The second dimension concerns the customer value proposition, which needs to be relevant and meaningful to the customer, reflected in the positioning of the product or service, sustainable over time and differentiated from competitors. It can involve elements such as providing good value (Wal-Mart), excellence on an attribute such as getting clothes clean (Tide), quality (Lexus), product line breadth (Amazon), innovative offerings (3M), a personality that connects (Harley-Davidson), organizational values (saleforce.com), or shared interest (Pampers and baby care).

“A strategic competency is what a business unit does exceptionally well.”

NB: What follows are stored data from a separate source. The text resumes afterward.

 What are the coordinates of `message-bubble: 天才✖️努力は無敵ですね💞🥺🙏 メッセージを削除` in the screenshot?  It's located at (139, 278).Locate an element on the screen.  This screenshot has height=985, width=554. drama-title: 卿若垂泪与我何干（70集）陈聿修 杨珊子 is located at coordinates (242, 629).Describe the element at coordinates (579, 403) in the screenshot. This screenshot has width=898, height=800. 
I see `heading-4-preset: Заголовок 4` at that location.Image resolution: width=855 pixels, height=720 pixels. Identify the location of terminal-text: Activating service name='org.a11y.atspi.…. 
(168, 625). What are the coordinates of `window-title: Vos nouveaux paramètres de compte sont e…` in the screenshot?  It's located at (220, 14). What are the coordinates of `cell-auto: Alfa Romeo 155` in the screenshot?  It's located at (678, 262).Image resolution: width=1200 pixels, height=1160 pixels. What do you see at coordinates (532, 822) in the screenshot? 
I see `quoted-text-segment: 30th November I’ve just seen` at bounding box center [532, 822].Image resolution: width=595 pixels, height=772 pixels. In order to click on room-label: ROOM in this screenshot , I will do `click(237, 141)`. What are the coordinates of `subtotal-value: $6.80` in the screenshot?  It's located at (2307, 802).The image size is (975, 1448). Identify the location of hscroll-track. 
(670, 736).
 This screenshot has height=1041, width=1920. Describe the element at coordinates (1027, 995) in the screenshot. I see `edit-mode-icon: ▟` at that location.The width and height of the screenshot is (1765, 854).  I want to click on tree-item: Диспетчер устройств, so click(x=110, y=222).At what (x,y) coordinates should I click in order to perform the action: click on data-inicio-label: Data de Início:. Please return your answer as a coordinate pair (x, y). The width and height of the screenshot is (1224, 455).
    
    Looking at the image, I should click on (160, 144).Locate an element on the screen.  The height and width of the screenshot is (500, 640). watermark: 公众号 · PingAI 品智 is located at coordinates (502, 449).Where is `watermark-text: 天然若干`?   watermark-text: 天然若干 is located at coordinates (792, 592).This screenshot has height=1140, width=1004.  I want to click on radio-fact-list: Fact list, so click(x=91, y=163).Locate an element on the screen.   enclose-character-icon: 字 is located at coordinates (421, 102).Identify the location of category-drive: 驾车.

The third dimension concerns strategic assets or competencies that provide a sustainable competitive advantage. A strategic competency is what a business unit does exceptionally well—such as a customer relationship program, manufacturing or promotion—that has strategic importance to that business. It is usually based on knowledge or a process. A strategic asset is a resource, such as a brand name or installed customer base that is strong relative to competitors. Strategy formulation must consider the cost and feasibility of generating or maintaining assets or competencies.

The fourth dimension concerns a supportive set of functional strategies or programs and the executional elements needed to deliver on the value proposition. Creative excellence in conceptualizing and implementing these strategies will be critical to success. They could be around offering development, new product introduction, customer relationships, brand building, communication, social technology, distribution, coordinating global markets, quality, logistics and more.


FINAL THOUGHTS

The concept of a business strategy is central to most businesses, but, strangely, there is no accepted definition. As a result, the process and its output can be all over the map.